## [What is expected]
Only the lines from the one containing "You are a computer-use agent. 480x486 pixels." through the end of the listing belong in the answer, repeated exactly, with no pictures.

## [Dataset content]

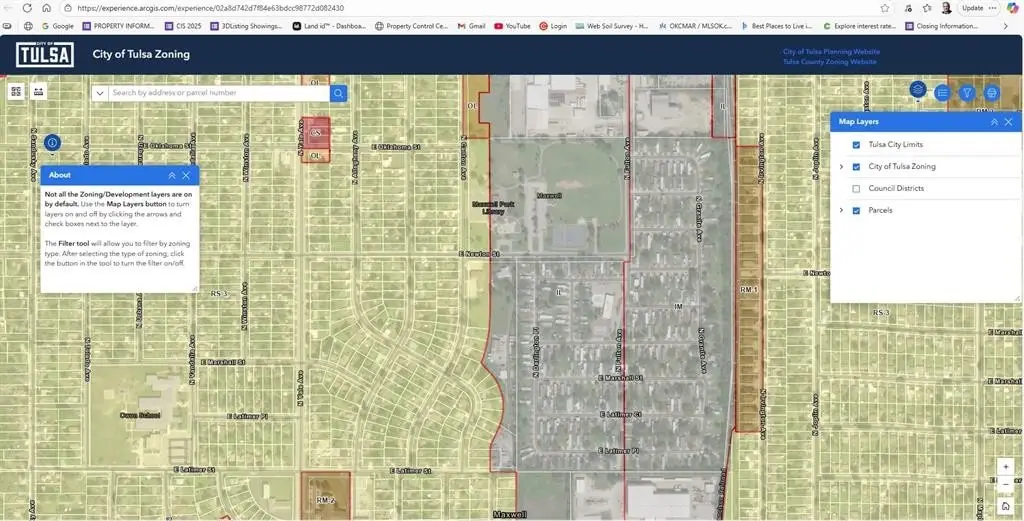Expand the City of Tulsa Zoning layer
The width and height of the screenshot is (1024, 521).
click(841, 167)
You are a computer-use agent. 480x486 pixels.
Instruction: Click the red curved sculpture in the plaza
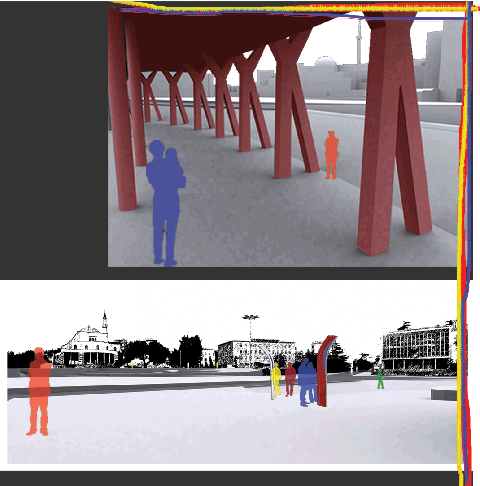click(325, 371)
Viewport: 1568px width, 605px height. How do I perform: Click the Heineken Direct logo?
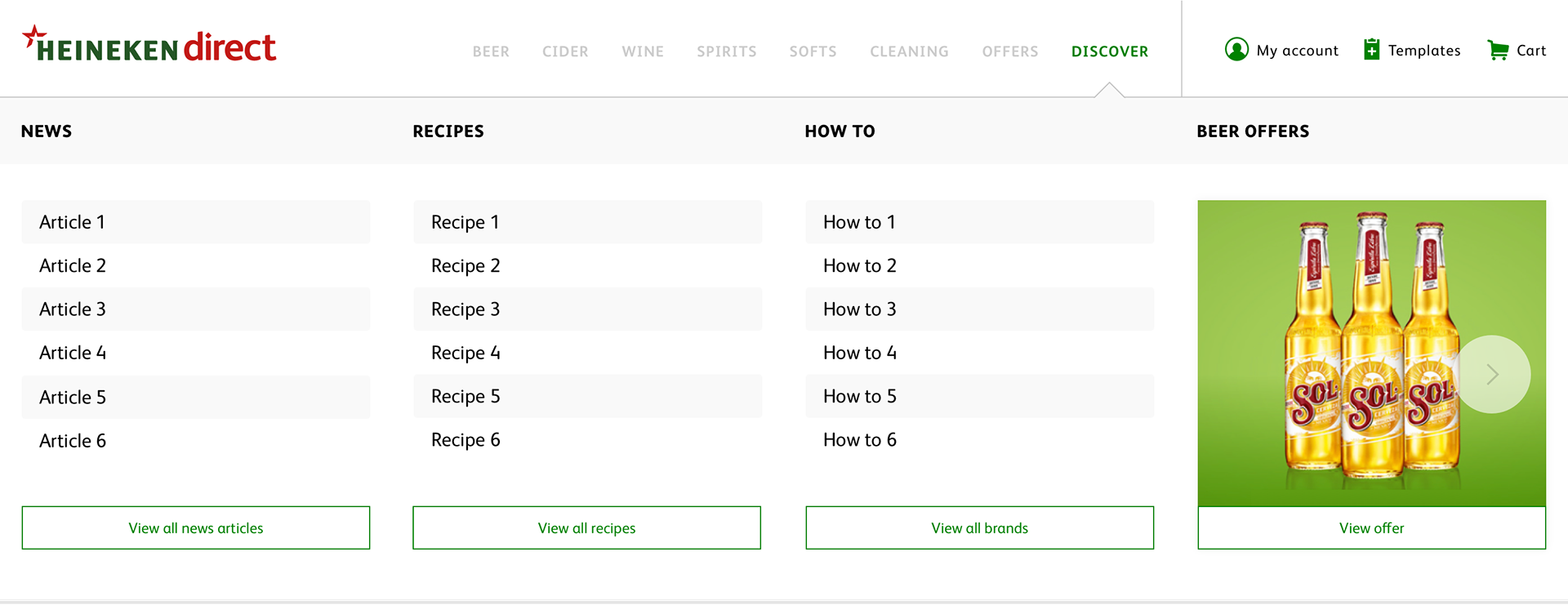[149, 46]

## [Solved exercise]
You are a computer-use agent. 480x486 pixels.
Instruction: Click the red curved sculpture in the plaza
click(325, 371)
Viewport: 1568px width, 605px height. How do I perform: Click the Heineken Direct logo?
[149, 46]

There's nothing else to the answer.